Incorporating small-cap dividend stocks into a diversified portfolio can provide investors with a unique combination of income and growth potential. These lesser-known companies, with market capitalizations typically ranging from $300 million to $2 billion, often offer attractive dividend yields and the opportunity for long-term capital appreciation.

Small-cap dividend stocks can be particularly compelling for investors seeking to diversify their portfolios:

  • Dividend income: Many small-cap companies offer competitive dividend yields, providing a steady stream of income to complement growth-oriented investments.
  • Growth potential: Investing in these ‘hidden gems’ can uncover companies with the capacity for outsized returns as they expand and gain market share.
  • Diversification: Allocating a portion of a portfolio to small-cap dividend stocks can help reduce overall risk and provide exposure to a different segment of the market.

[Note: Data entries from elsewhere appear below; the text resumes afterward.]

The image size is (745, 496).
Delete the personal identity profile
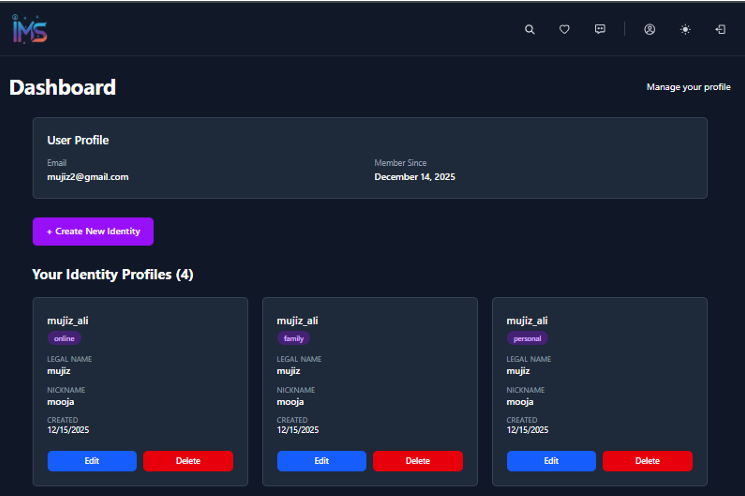tap(647, 461)
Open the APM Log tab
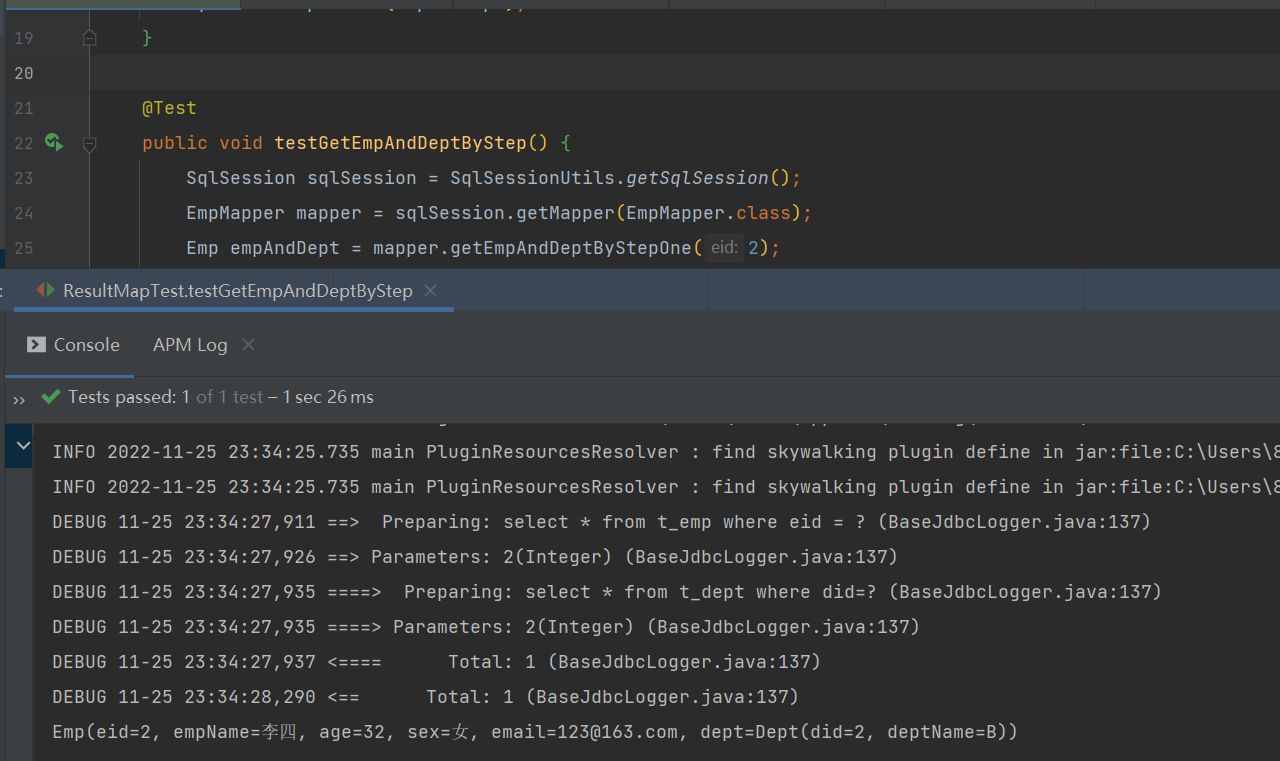Viewport: 1280px width, 761px height. pos(190,345)
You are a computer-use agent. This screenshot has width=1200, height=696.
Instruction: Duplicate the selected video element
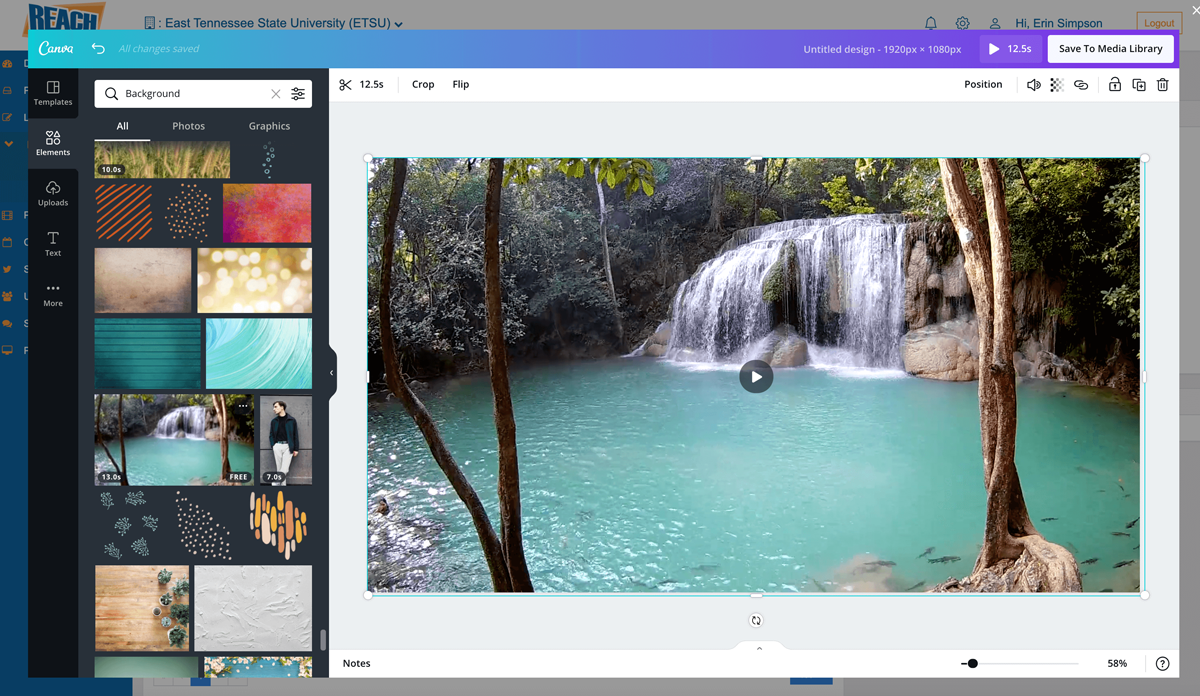[x=1138, y=84]
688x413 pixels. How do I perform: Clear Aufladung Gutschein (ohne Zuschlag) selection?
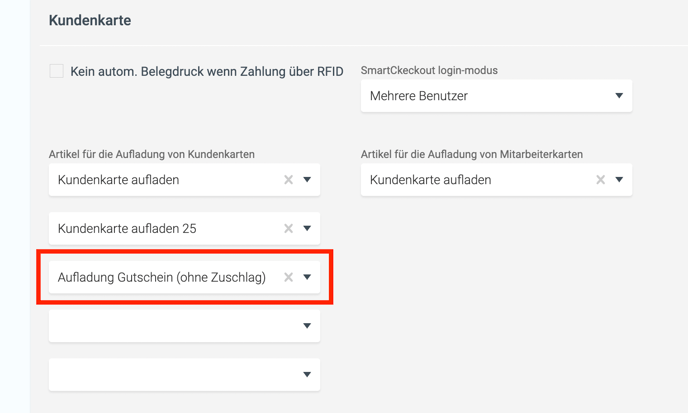tap(288, 277)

10. Small-Cap Dividend Opportunities for Investors

Small-cap dividend stocks can provide investors with a compelling combination of income generation and long-term growth potential in their investment portfolios. These stocks, typically with market capitalizations between $300 million and $2 billion, offer a unique blend of stability and growth opportunities that larger companies may not be able to match.

One of the key advantages of small-cap dividend stocks is the potential for higher dividend yields compared to their larger counterparts. Investors can often find hidden gems in the small-cap space that may offer more generous income streams, making them attractive options for those seeking both capital appreciation and regular dividend payments.

However, it is important to note that small-cap dividend stocks can also be more volatile, requiring careful research and analysis to build a balanced and diversified portfolio. By thoroughly vetting these investment opportunities and understanding their risk-reward profiles, investors can harness the income and growth potential that small-cap dividend stocks can provide.

Frequently Asked Questions

What Are the Top 10 Small-Cap Stocks?

The top 10 small-cap stocks consist of a diverse set of companies offering competitive dividend yields and strong dividend ratings. These stocks are worth considering for investors seeking both income and growth opportunities in the small-cap market.

What Are the Best Small-Cap Stocks for 2024?

The best small-cap stocks for 2024 based on strong dividend yields and 5-star ratings include Columbia Banking System (COLB), Resources Connection (RGP), Silvercrest Asset Management Group (SAMG), Regions Financial (RF), and Dillards (DDS).

What Is the Best Small-Cap Stock to Buy?

When searching for the best small-cap stock to buy, investors should evaluate companies with consistent dividend payouts, strong growth potential, and a demonstrated ability to weather market fluctuations, such as Calavo Growers, Ethan Allen Interiors, and PetMed Express.

How Many Dividend Stocks Should I Have in My Portfolio?

The ideal number of dividend stocks in a portfolio typically ranges from 15 to 30, as this diversification can help manage risk and provide income stability. The specific number should align with your investment goals and total capital.